YOUR INSTRUCTIONS >> Return the records below character for character.

Stored items >>
—————

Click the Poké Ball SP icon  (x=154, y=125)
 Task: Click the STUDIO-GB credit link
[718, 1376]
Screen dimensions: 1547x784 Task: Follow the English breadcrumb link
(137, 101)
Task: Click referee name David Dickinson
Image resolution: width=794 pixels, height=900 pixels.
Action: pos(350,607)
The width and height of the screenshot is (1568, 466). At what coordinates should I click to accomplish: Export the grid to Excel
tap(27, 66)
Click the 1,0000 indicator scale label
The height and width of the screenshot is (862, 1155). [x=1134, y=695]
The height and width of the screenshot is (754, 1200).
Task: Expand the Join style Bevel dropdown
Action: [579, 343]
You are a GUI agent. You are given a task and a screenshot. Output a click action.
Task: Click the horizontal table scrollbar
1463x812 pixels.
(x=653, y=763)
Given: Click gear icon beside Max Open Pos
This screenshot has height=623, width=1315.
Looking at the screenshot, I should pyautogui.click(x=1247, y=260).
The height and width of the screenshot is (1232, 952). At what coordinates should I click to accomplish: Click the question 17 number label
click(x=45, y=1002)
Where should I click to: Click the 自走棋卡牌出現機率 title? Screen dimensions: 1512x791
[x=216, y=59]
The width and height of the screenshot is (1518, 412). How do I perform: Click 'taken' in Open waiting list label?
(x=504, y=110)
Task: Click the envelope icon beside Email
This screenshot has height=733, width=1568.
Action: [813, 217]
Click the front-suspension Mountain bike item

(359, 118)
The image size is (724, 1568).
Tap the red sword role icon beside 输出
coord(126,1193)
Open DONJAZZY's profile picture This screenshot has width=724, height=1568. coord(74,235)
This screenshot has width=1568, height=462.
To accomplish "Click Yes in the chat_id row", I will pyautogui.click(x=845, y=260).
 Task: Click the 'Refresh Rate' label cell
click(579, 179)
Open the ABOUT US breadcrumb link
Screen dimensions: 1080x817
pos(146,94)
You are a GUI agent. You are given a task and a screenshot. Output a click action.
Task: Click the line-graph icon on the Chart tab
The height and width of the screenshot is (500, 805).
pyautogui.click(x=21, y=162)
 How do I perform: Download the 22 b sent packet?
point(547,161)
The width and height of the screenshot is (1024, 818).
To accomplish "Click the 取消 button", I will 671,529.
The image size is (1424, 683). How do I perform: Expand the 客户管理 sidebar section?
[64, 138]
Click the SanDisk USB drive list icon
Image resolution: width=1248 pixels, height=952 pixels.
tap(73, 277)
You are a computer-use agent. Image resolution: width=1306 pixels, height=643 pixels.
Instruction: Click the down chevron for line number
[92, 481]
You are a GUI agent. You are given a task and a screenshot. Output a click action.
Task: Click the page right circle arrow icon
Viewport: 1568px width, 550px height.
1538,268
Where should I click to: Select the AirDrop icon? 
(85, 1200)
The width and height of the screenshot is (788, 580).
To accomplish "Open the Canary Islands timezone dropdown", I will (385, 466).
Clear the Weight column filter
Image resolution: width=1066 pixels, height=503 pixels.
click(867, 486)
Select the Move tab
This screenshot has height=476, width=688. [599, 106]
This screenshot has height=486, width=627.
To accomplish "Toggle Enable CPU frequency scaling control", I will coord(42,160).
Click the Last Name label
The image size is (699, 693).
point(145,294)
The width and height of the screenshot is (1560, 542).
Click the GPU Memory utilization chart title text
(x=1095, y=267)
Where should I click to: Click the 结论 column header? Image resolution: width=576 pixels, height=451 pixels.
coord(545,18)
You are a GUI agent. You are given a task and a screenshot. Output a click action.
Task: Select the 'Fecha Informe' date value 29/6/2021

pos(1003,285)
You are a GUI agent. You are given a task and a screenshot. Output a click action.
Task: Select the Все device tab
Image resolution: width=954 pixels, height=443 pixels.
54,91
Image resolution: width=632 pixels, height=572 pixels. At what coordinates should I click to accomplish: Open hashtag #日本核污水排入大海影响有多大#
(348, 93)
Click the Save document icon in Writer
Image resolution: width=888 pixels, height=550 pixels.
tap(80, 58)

—————

RESPONSE AREA >>
Click the Poké Ball SP icon  (x=154, y=125)
 Task: Click the STUDIO-GB credit link
[718, 1376]
Screen dimensions: 1547x784 Task: Follow the English breadcrumb link
(137, 101)
Task: Click referee name David Dickinson
Image resolution: width=794 pixels, height=900 pixels.
Action: pos(350,607)
The width and height of the screenshot is (1568, 466). At what coordinates should I click to accomplish: Export the grid to Excel
tap(27, 66)
Click the 1,0000 indicator scale label
The height and width of the screenshot is (862, 1155). [x=1134, y=695]
The height and width of the screenshot is (754, 1200).
Task: Expand the Join style Bevel dropdown
Action: [579, 343]
You are a GUI agent. You are given a task and a screenshot. Output a click action.
Task: Click the horizontal table scrollbar
1463x812 pixels.
(x=653, y=763)
Given: Click gear icon beside Max Open Pos
This screenshot has height=623, width=1315.
Looking at the screenshot, I should pyautogui.click(x=1247, y=260).
The height and width of the screenshot is (1232, 952). At what coordinates should I click to accomplish: Click the question 17 number label
click(x=45, y=1002)
Where should I click to: Click the 自走棋卡牌出現機率 title? Screen dimensions: 1512x791
[x=216, y=59]
The width and height of the screenshot is (1518, 412). How do I perform: Click 'taken' in Open waiting list label?
(x=504, y=110)
Task: Click the envelope icon beside Email
This screenshot has height=733, width=1568.
Action: [813, 217]
Click the front-suspension Mountain bike item

(359, 118)
The image size is (724, 1568).
Tap the red sword role icon beside 输出
coord(126,1193)
Open DONJAZZY's profile picture This screenshot has width=724, height=1568. coord(74,235)
This screenshot has width=1568, height=462.
To accomplish "Click Yes in the chat_id row", I will pyautogui.click(x=845, y=260).
 Task: Click the 'Refresh Rate' label cell
click(579, 179)
Open the ABOUT US breadcrumb link
Screen dimensions: 1080x817
pos(146,94)
You are a GUI agent. You are given a task and a screenshot. Output a click action.
Task: Click the line-graph icon on the Chart tab
The height and width of the screenshot is (500, 805).
pyautogui.click(x=21, y=162)
 How do I perform: Download the 22 b sent packet?
point(547,161)
The width and height of the screenshot is (1024, 818).
To accomplish "Click the 取消 button", I will 671,529.
The image size is (1424, 683). How do I perform: Expand the 客户管理 sidebar section?
[64, 138]
Click the SanDisk USB drive list icon
Image resolution: width=1248 pixels, height=952 pixels.
tap(73, 277)
You are a computer-use agent. Image resolution: width=1306 pixels, height=643 pixels.
Instruction: Click the down chevron for line number
[92, 481]
You are a GUI agent. You are given a task and a screenshot. Output a click action.
Task: Click the page right circle arrow icon
Viewport: 1568px width, 550px height.
1538,268
Where should I click to: Select the AirDrop icon? 
(85, 1200)
The width and height of the screenshot is (788, 580).
To accomplish "Open the Canary Islands timezone dropdown", I will (385, 466).
Clear the Weight column filter
Image resolution: width=1066 pixels, height=503 pixels.
click(867, 486)
Select the Move tab
This screenshot has height=476, width=688. [599, 106]
This screenshot has height=486, width=627.
To accomplish "Toggle Enable CPU frequency scaling control", I will coord(42,160).
Click the Last Name label
The image size is (699, 693).
point(145,294)
The width and height of the screenshot is (1560, 542).
Click the GPU Memory utilization chart title text
(x=1095, y=267)
Where should I click to: Click the 结论 column header? Image resolution: width=576 pixels, height=451 pixels.
coord(545,18)
You are a GUI agent. You are given a task and a screenshot. Output a click action.
Task: Select the 'Fecha Informe' date value 29/6/2021

pos(1003,285)
You are a GUI agent. You are given a task and a screenshot. Output a click action.
Task: Select the Все device tab
Image resolution: width=954 pixels, height=443 pixels.
54,91
Image resolution: width=632 pixels, height=572 pixels. At what coordinates should I click to accomplish: Open hashtag #日本核污水排入大海影响有多大#
(348, 93)
Click the Save document icon in Writer
Image resolution: width=888 pixels, height=550 pixels.
tap(80, 58)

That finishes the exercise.